Greenhouse gas

A greenhouse gas is a gas that has the property of absorbing infrared radiation (heat energy) emitted from Earth’s surface and reradiating it back to the Earth’s surface, thus contributing to the greenhouse effect. The more greenhouse gases in our atmosphere the more our planet warms up. There are in fact a multitude of greenhouse gases among which carbon dioxide (C02), methane (CH4) and the water vapor play a major role. Greenhouse gases have a profound effect on the energy budget of the Earth system despite making up only a fraction of all atmospheric gases. A number of processes influence their concentrations. These processes are either derived from natural (tectonic activities, vegetation, soil, wetland and ocean) or Human activities (fossil-fuel combustion). If the natural causes have ruled Earth’s climate since its creation, the Human ones are so abrupt (emission started from the industrial revolution, late eighteen century) and important that they are already disturbing our climate. Indeed, previously stable since the tenth century, concentration in C02 increased by 40% in the last two centuries, due to the Human activity.

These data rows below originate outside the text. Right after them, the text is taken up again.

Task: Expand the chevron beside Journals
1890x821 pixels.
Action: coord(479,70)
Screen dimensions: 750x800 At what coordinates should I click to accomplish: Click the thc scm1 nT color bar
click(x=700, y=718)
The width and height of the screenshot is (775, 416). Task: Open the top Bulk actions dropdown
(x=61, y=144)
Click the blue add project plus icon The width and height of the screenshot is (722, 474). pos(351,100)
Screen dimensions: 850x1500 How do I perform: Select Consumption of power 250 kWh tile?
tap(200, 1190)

Natural and Human enhanced greenhouse effect

As CO2 has caused most of the warming and its influence is expected to continue, we will further discuss how oceans contribute to decreasing the CO2 atmospheric concentrations.

The ocean, a major carbon sink

Sources et puits de carbone. Modifié à partir de Khatiwal et al., 2013.

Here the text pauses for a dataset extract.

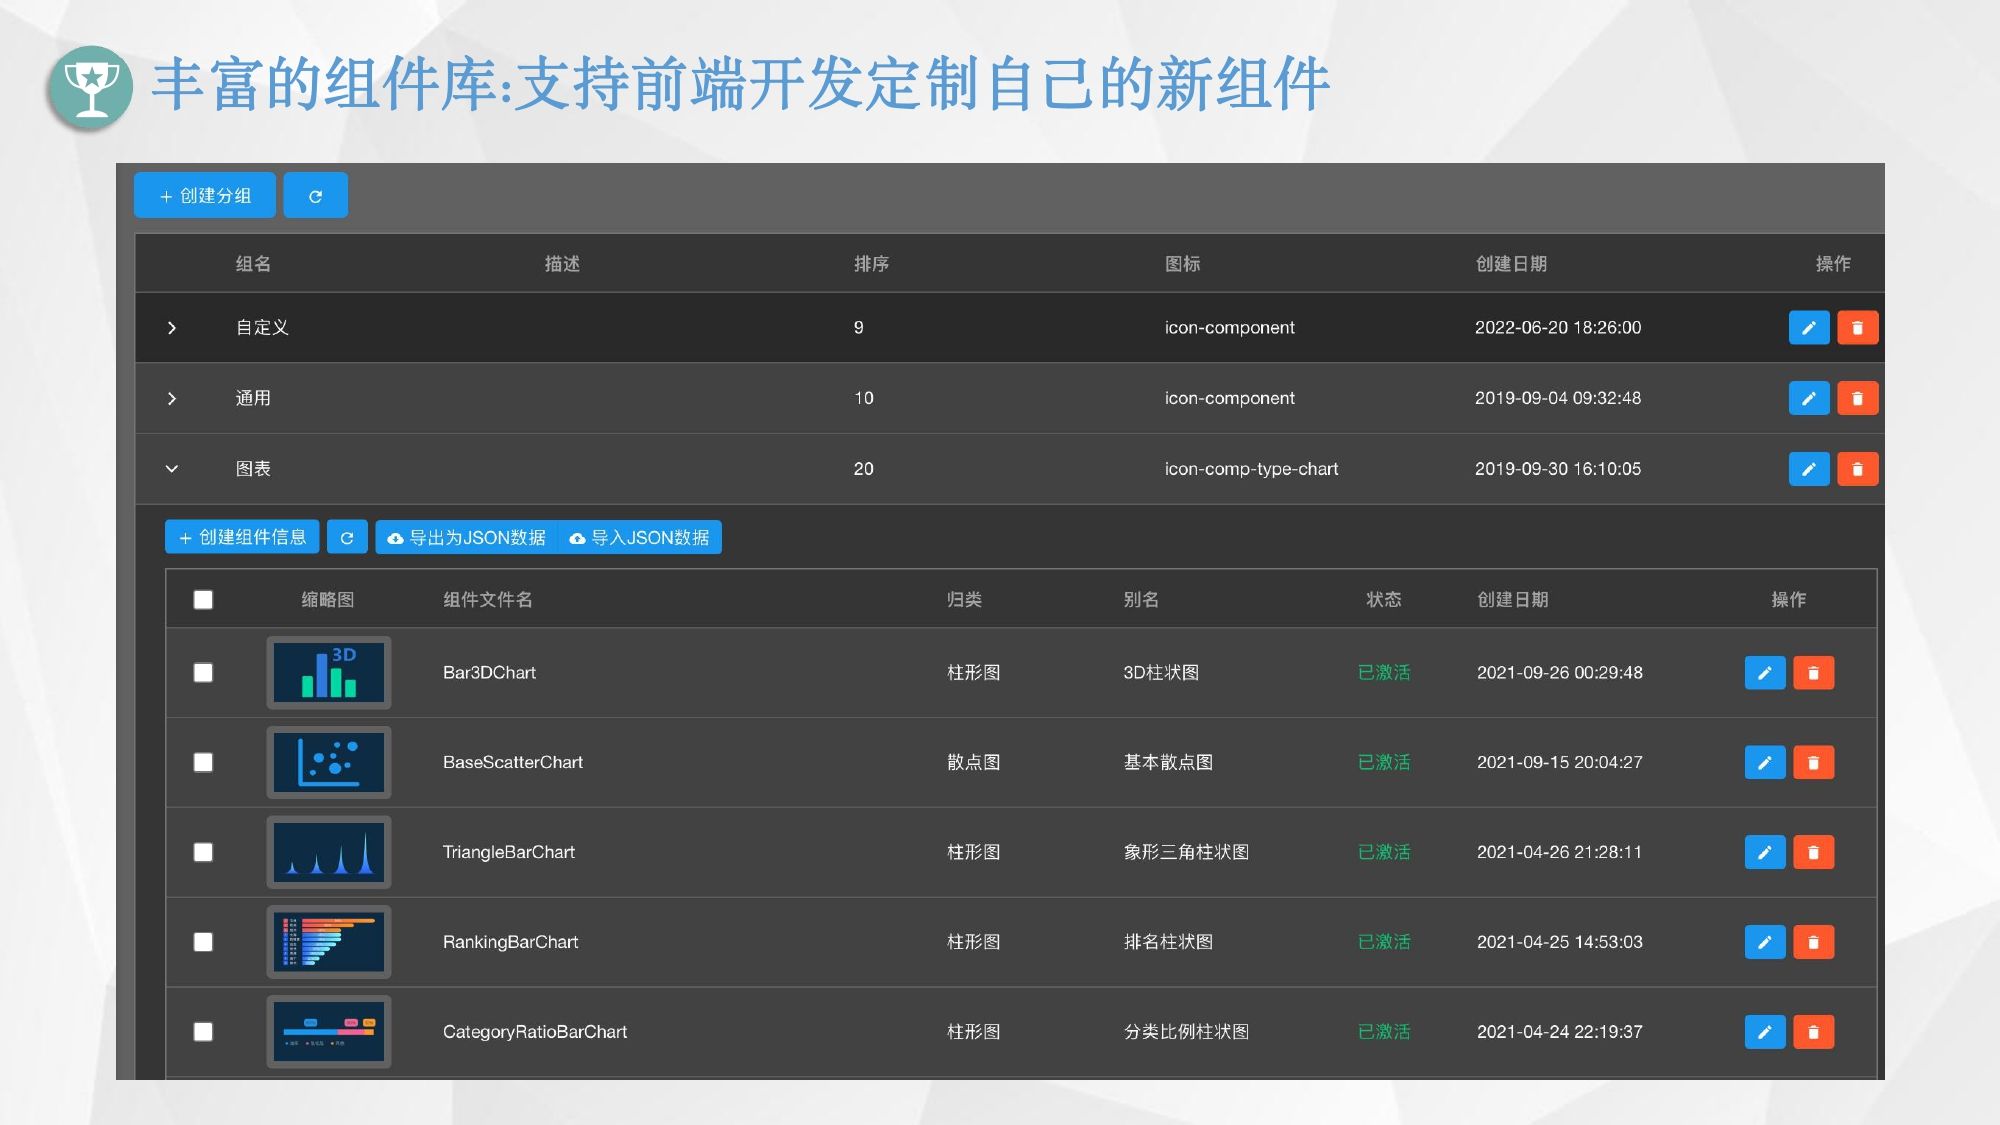Refresh the component list inside 图表
2000x1125 pixels.
coord(347,538)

A carbon sink is a natural or artificial reservoir that absorbs and stores carbon from the atmosphere through physical and biological mechanisms. Coal, oil and natural gas are all examples of carbon sinks.

As a result of very long processes, and under certain conditions, these sinks have been able to store carbon for millennia. On the other hand, the use of these resources, qualified as fossils, reinserts the carbon they contain in the atmosphere. Today, other carbon sinks come into play: soils that accumulate humus (such as peat bogs), some growing environments (such as forests in formation) and of course some biological and physical processes that occur in the marine environment.

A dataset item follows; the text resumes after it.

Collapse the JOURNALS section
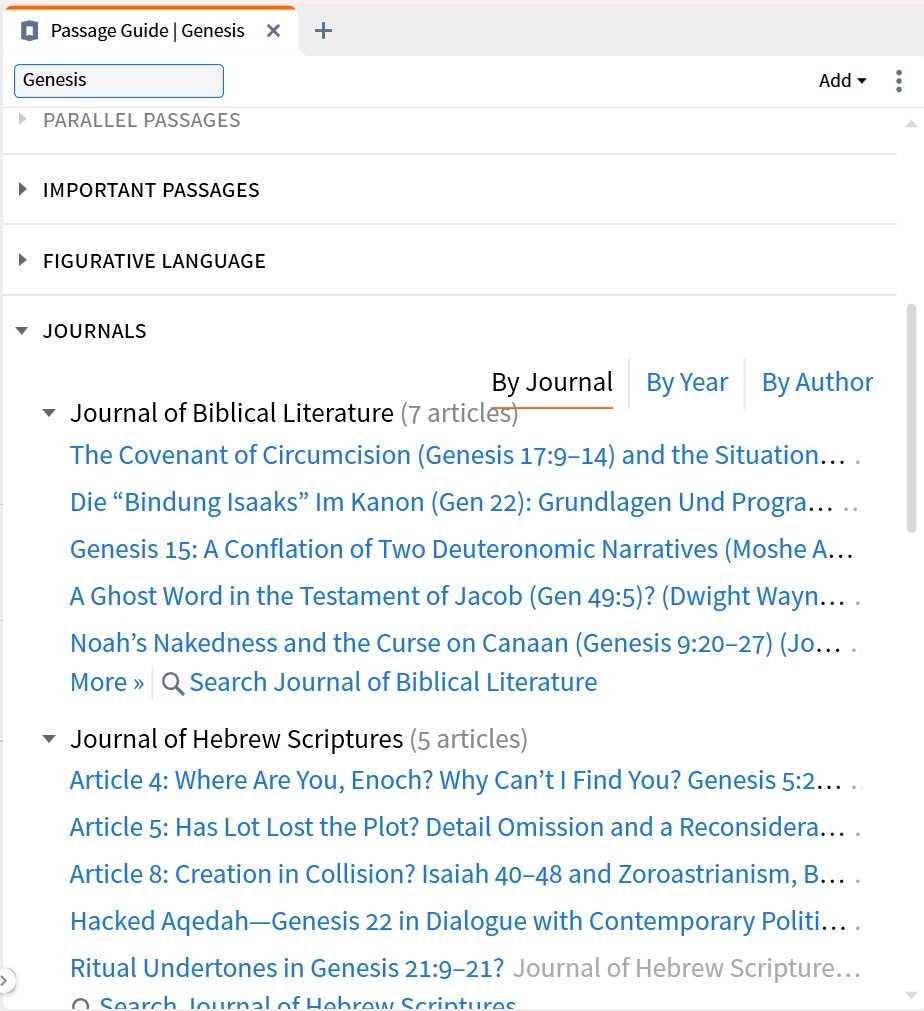 [x=22, y=330]
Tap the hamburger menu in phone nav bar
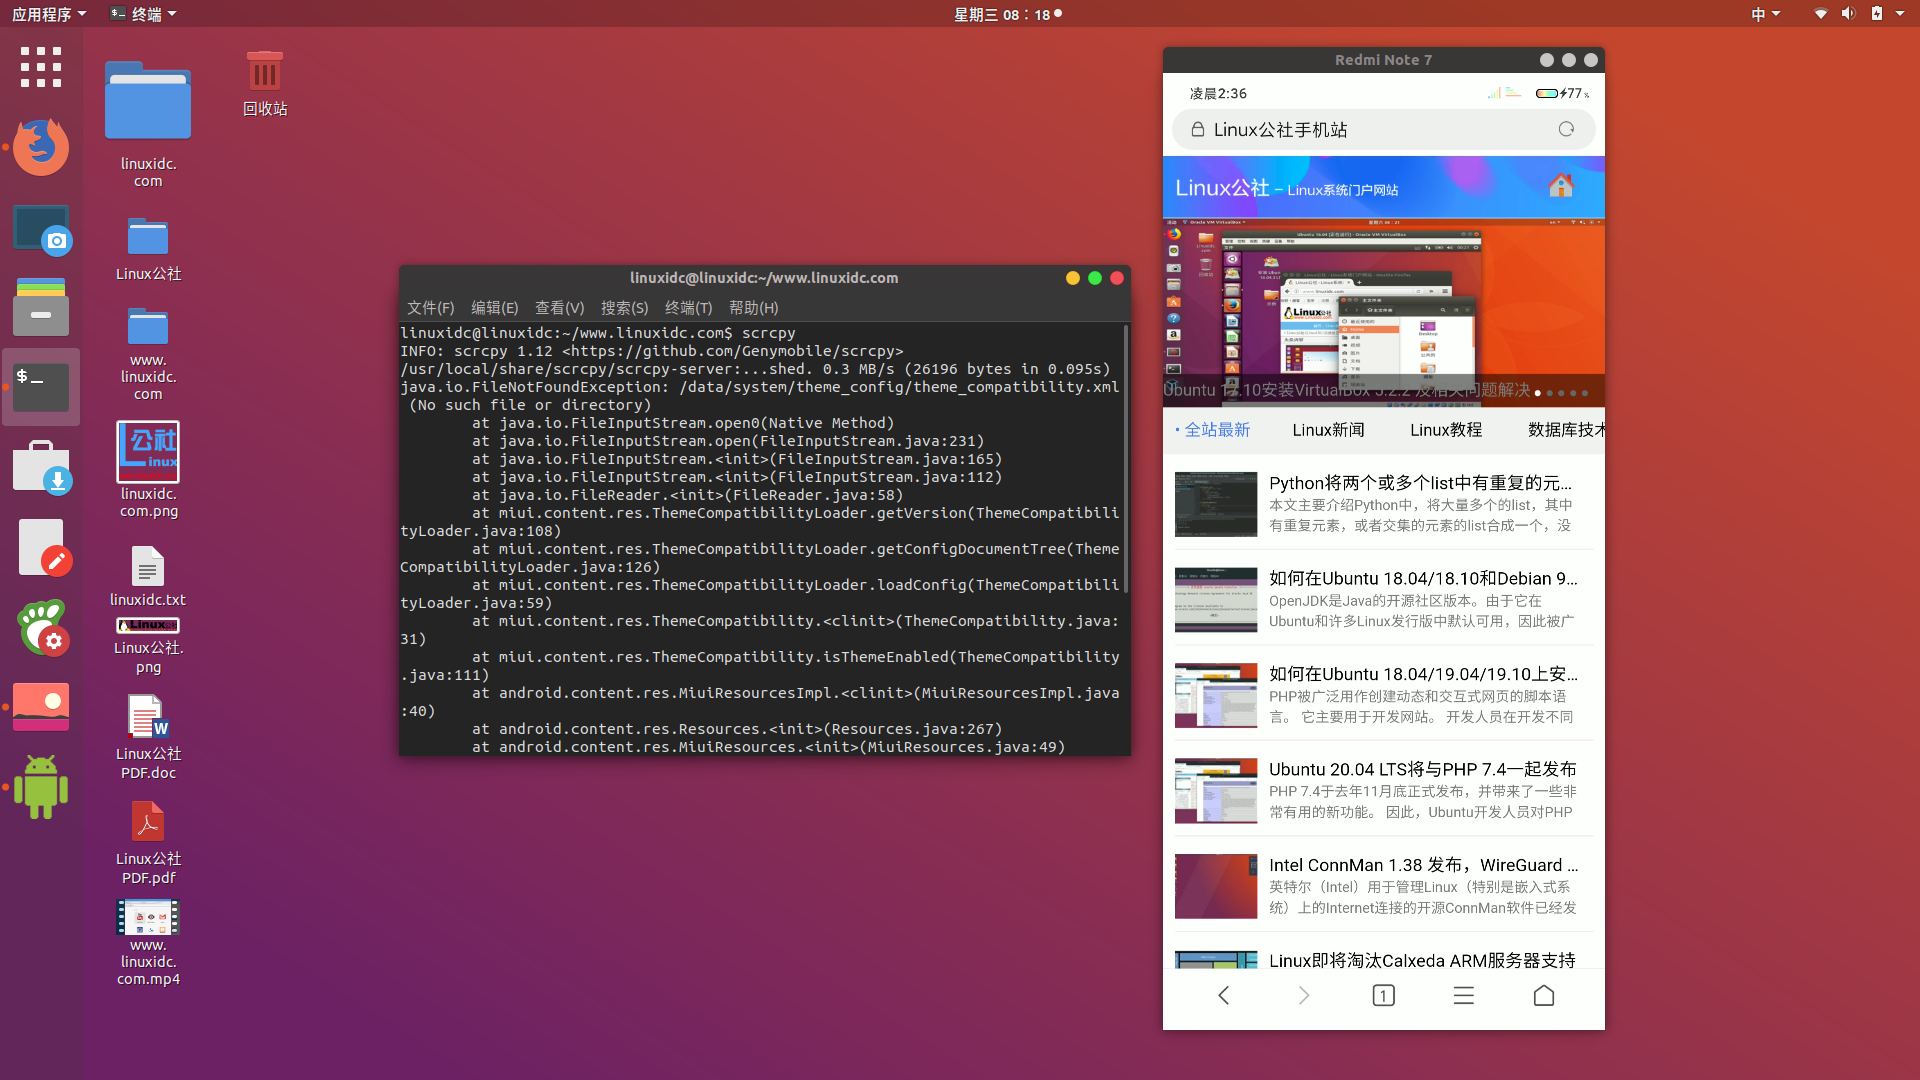1920x1080 pixels. (1463, 995)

These latter form the so-called “ocean carbon pump”. It consists of two compartments: on the one hand a biological pump, which transfers carbon from the surface to the seabed via the food chain (if not mineralized, it is then stored in the long term in sediment) and, on the other hand, the physical pump, which derives from the ocean circulation. At the poles, the denser water flows to the depths, causing that of the dissolved atmospheric carbon they contain. It is in high latitudes, in fact, that water is more easily loaded with CO2 because the dissolution of atmospheric CO2 is facilitated at low temperature (which hence the importance of polar regions in the carbon cycle). 

When we talk about carbon storage, the notion of time is essential. The biological pump responds quickly to disturbances. It can therefore be unbalanced until carbon is emitted back into the atmosphere. The physical pump acts on another time scale. Disturbances affect it harder but for longer. Indeed, it has been estimated that it takes a thousand year for a water drop to complete ocean circulation. Along its journey that water could be enriched in carbon for multiple reasons (such as remineralization of organic matter or dissolution of calcareous sediment for example) and nothing suggests that when it resurfaced it will act as a carbon sink rather than a source for the atmosphere.

The physical pump
The biological pump

The biological pump is, therefore, the easiest to measure. It is mainly based on the planktonic ecosystem in offshore environments and on seagrasses, mangrove swamp, and corals on coastal environments. Everything that is organic matter, and which falls on the seabed participates in the biological pump and, when the conditions allow it, to the formation of oil. Particular organisms know at coccolithophorides (microscopic algae) participate particularly greatly to the biological pump. These latter build a calcareous capsid composed of carbon to defend themselves against predators. When they die, they generate a net vertical flow of carbon resulting from their preservation and reducing buoyancy. This carbon can then be stored in the sediment over long geological periods and chalk cliffs are nothing more than coccoliths-based rocks.

It is difficult to determine how much carbon is stored by the ocean carbon pump mechanisms, but it is estimated that the ocean concentrates 50 times more carbon than the atmosphere and they reduced the Human-derived C02 in the atmosphere by 30%. For some scientists, the open sea and its water column would be the largest carbon sink on the planet, but its large-scale future is still unknown, especially because of its acidification, this latter reducing C02 absorption (dissolution of corals, calcareous capsid of coccolitophorides etc.).